* [Document extract]:
Get Support ASAP - #2 Advice

Support ASAP is #2 on my list of essential advice as you travel on your ASD  journey with your child.

When you are on this journey you may feel deep loneliness. I felt alone although I had support all around me. So, why did I feel alone?

I felt alone because I didn’t feel that my son was understood. I didn't feel that I was understood. I tried very hard to explain that Joseph’s meltdowns came from his fear and sensory overload. I experienced looks of judgment and advice on how to discipline my son. 

I had family and friends who were very understanding, but when Joseph would have a meltdown or extreme fears, I was left trying to keep him calm. Many times my husband and I would avoid going out in public or traveling because we feared that it would be too much for Joseph and too stressful for us.  

I learned as much as I could to help my son. I thought if I could figure out what was causing his meltdowns then I could help prevent them. There was a lot of trial and error and feelings of isolation during this period of our autism journey. 

I finally found support in other parents who were struggling and desperate to find ways to help their children. I began attending autism conferences with my husband to find resources. I was filled with unexpected gratitude as I found deep support and friendship from other parents who seemed to understand my pain.

* [Stored data entries]:
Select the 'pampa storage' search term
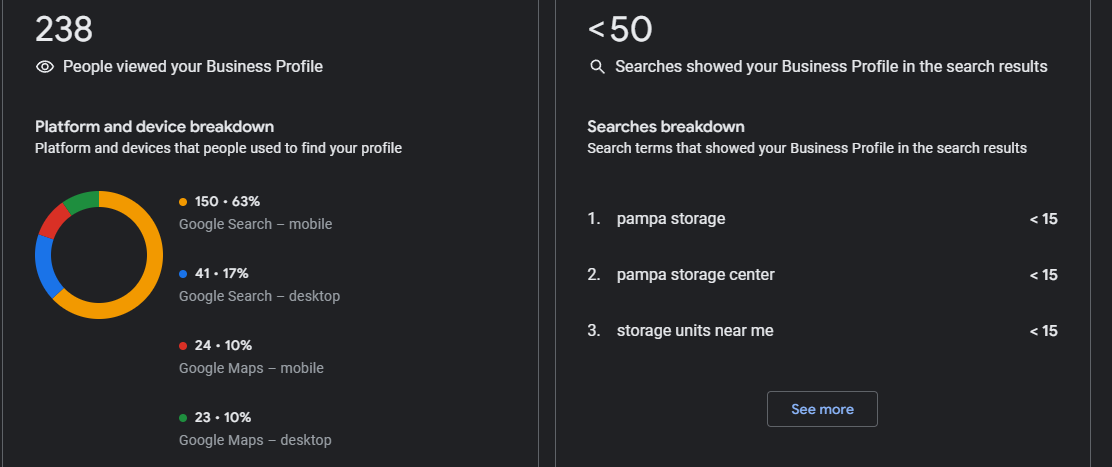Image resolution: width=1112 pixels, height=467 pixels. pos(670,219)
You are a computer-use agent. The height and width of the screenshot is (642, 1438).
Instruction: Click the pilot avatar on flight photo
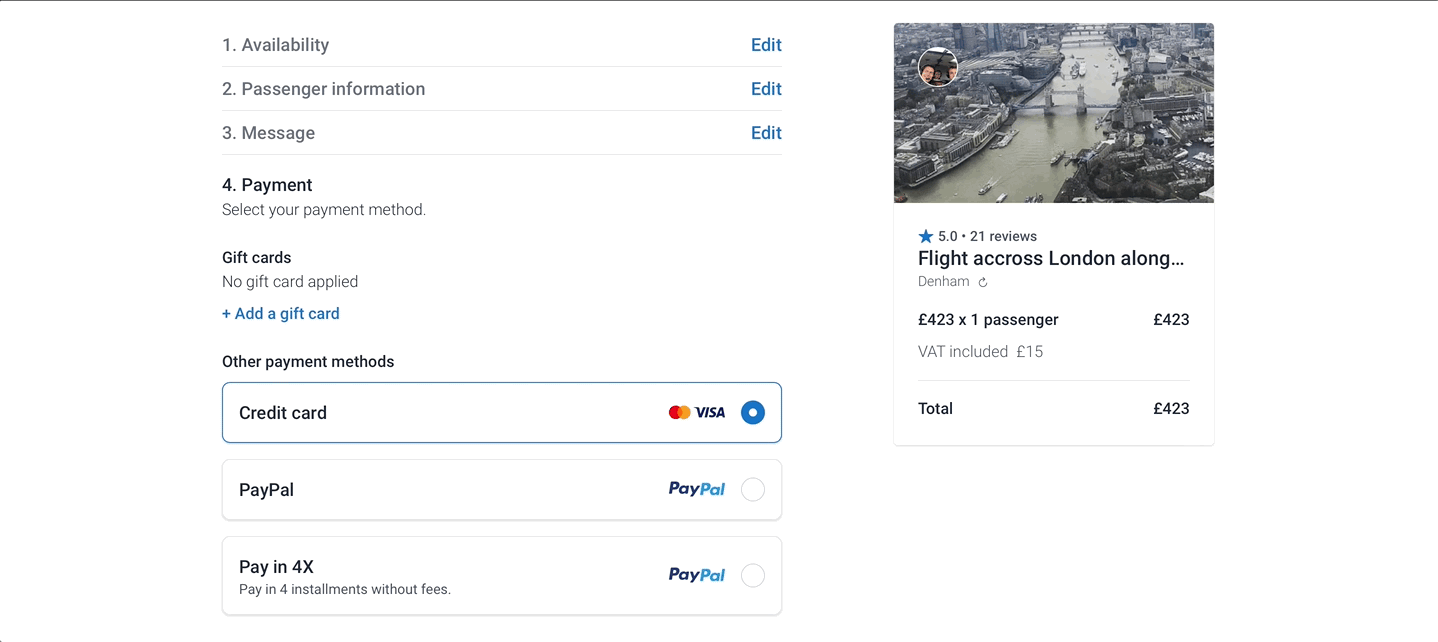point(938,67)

* [The task]: Copy the entire post about getting support early, word for word.

* [Result for this task]:
Get Support ASAP - #2 Advice

Support ASAP is #2 on my list of essential advice as you travel on your ASD  journey with your child.

When you are on this journey you may feel deep loneliness. I felt alone although I had support all around me. So, why did I feel alone?

I felt alone because I didn’t feel that my son was understood. I didn't feel that I was understood. I tried very hard to explain that Joseph’s meltdowns came from his fear and sensory overload. I experienced looks of judgment and advice on how to discipline my son. 

I had family and friends who were very understanding, but when Joseph would have a meltdown or extreme fears, I was left trying to keep him calm. Many times my husband and I would avoid going out in public or traveling because we feared that it would be too much for Joseph and too stressful for us.  

I learned as much as I could to help my son. I thought if I could figure out what was causing his meltdowns then I could help prevent them. There was a lot of trial and error and feelings of isolation during this period of our autism journey. 

I finally found support in other parents who were struggling and desperate to find ways to help their children. I began attending autism conferences with my husband to find resources. I was filled with unexpected gratitude as I found deep support and friendship from other parents who seemed to understand my pain.